[Tasks to complete]:
[A] In the forum thread about AI on greenfield and brownfield projects, list each thing the enterprise IT commenter says they would not let a chatbot do.
[B] Print the passage of the forum thread about AI on greenfield and brownfield projects starting with "The interesting bit" and going on through "cleaning my home.", word for word.
[C] Carry on the forum thread about AI on greenfield and brownfield projects from where it stops.

I've noticed a huge gap between AI use on greenfield projects and brownfield projects. The first day of working on a greenfield project I can accomplish a week of work. But the second day I can accomplish a few days of work. By the end of the first week I'm getting a 20% productivity gain.
I think AI is just allowing everyone to speed-run the innovator's dilemma. Anyone can create a small version of anything, while big orgs will struggle to move quickly as before.
The interesting bit is going to be whether we see AI being used in maturing those small systems into big complex ones that account for the edge cases, meet all the requirements, scale as needed, etc. That's hard for humans to do, and particularly while still moving. I've not see any of this from AI yet outside of either a) very directed small changes to large complex systems, or b) plugins/extensions/etc along a well define set of rails.
A friendly counterpoint: my test of new models and agentic frameworks is to copy one of my half a zillion old open source git repos for some usually very old project or experiment - I then see how effective the new infra is for refactoring and cleaning up my ancient code. After testing I usually update the old projects and I get the same warm fuzzy feeling as I do from spring cleaning my home.
I also like to generate greenfield codebases from scratch.
Enterprise IT dinosaur here, seconding this perspective and the author’s.
When I needed to bash out a quick Hashicorp Packer buildfile without prior experience beyond a bit of Vault and Terraform, local AI was a godsend at getting me 80% of the way there in seconds. I could read it, edit it, test it, and move much faster than Packer’s own thin “getting started” guide offered. The net result was zero prior knowledge to a hardened OS image and repeatable pipeline in under a week.
On the flip side, asking a chatbot about my GPOs? Or trusting it to change network firewalls and segmentation rules? Letting it run wild in the existing house of cards at the core of most enterprises? Absolutely hell no the fuck not. The longer something exists, the more likely a chatbot is to fuck it up by simple virtue of how they’re trained (pattern matching and prediction) versus how infrastructure ages (the older it is or the more often it changes, the less likely it is to be predictable), and I don’t see that changing with LLMs.

Stored items
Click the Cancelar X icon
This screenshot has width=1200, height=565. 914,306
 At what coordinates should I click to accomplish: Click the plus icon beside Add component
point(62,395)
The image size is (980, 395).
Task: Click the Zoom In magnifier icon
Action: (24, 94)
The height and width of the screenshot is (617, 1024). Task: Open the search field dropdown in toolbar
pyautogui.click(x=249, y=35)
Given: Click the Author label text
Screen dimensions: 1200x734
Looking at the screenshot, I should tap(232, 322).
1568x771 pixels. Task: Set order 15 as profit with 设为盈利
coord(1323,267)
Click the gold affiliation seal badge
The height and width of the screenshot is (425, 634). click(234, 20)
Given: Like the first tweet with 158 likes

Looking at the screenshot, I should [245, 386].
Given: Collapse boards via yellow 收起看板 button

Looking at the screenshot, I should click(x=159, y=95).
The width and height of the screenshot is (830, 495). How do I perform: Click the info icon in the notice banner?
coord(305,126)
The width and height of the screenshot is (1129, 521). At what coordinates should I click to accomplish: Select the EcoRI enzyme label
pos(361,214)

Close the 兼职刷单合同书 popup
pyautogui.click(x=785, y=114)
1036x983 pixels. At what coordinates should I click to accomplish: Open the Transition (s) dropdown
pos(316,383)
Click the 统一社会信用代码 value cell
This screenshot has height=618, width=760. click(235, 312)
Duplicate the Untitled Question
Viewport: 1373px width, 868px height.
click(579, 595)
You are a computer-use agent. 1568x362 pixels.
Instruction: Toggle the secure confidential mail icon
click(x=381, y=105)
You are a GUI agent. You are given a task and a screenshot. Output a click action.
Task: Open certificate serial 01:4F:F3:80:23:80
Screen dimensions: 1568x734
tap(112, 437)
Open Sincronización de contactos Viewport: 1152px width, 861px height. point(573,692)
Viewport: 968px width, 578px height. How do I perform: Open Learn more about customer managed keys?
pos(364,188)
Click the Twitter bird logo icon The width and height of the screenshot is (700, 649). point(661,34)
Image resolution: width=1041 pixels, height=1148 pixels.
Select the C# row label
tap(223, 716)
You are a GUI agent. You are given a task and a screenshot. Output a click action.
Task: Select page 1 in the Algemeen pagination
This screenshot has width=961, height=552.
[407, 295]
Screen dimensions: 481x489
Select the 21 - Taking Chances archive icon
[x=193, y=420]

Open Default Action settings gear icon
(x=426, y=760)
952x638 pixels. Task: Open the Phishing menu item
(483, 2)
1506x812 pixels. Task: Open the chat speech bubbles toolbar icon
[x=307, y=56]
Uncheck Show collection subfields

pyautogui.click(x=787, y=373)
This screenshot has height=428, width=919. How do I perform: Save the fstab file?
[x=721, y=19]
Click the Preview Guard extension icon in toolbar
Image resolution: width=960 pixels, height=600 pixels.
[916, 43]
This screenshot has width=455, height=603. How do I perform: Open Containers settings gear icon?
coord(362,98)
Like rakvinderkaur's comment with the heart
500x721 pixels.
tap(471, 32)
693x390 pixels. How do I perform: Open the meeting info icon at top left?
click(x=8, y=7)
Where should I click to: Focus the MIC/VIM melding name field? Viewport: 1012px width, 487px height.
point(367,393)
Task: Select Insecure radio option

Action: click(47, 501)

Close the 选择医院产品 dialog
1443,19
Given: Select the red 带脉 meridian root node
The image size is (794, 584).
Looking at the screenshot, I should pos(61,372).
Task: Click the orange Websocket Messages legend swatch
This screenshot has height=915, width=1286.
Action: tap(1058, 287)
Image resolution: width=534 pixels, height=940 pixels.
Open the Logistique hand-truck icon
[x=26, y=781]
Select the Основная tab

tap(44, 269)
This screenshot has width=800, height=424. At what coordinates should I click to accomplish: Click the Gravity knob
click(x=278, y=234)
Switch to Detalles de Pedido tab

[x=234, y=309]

[Responses to the exercise]:
[A]
- Answer questions about their GPOs
- Change network firewalls and segmentation rules
- Run wild in the existing house of cards at the core of most enterprises

[B]
The interesting bit is going to be whether we see AI being used in maturing those small systems into big complex ones that account for the edge cases, meet all the requirements, scale as needed, etc. That's hard for humans to do, and particularly while still moving. I've not see any of this from AI yet outside of either a) very directed small changes to large complex systems, or b) plugins/extensions/etc along a well define set of rails.
A friendly counterpoint: my test of new models and agentic frameworks is to copy one of my half a zillion old open source git repos for some usually very old project or experiment - I then see how effective the new infra is for refactoring and cleaning up my ancient code. After testing I usually update the old projects and I get the same warm fuzzy feeling as I do from spring cleaning my home.

[C]
LLMs really are a game changer for my personal sales pitch of being a single dinosaur army for IT in small to medium-sized enterprises.
Yeah, I use it to get some basic info about topic I know little of (as google search is getting worse by the day..). That then I check.
Honestly the absolute revolution for me would be if someone managed to make LLM tell "sorry I don't know enough about the topic", one time I made a typo in a project name I wanted some info on and it outright invented commands and usages (that also were different than the project I was looking for so it didn't "correct the typo") out of thin air...
>LLMs really are a game changer for my personal sales pitch of being a single dinosaur army for IT in small to medium-sized enterprises.
This is essentially what I'm doing too but I expect in a different country. I'm finding it incredibly difficult to successfully speak to people. How are you making headway? I'm very curious how you're leveraging AI messaging to clients/prospective clients that doesn't just come across as "I farm out work to an AI and yolo".
Which local AI do you use? I am local-curious, but don’t know which models to try, as people mention them by model name much less than their cloud counterparts.
I let Claude configure en setup entire systems now. Requires some manual auditing and steering once in a while. But managing barebone servers without any management software has become pretty feasible and cheap. I managed to configure +50 Debian server cluster simultaneously with just ssh and Claude. Yes it's cowboy 3.0. But so are our products/sites.
Isn't this true of any greenfield project? with or without generative models. The first few days are amazingly productive. and then features and fixes get slower and slower. And you get to see how good an engineer you really are, as your initial architecture starts straining under the demands of changing real world requirements and you hope it holds together long enough to ship something.
"I could make that in a weekend"
"The first 80% of a project takes 80% of the time, the remaining 20% takes the other 80% of the time"
That is a good point and true to some extent. But IME with AI, both the initial speedup and the eventual slowdown are accelerated vs. a human.
I've been thinking that one reason is that while AI coding generates code far faster (on a greenfield project I estimate about 50x), it also generates tech-debt at a hyperastonishing rate.
It used to be that tech debt started to catch up with teams in a few years, but with AI coded software it's only a few months into it that tech debt is so massive that it is slowing progress down.
I also find that I can keep the tech debt in check by using the bot only as a junior engineer, where I specify precisely the architecture and the design down to object and function definitions and I only let the bot write individual functions at a time.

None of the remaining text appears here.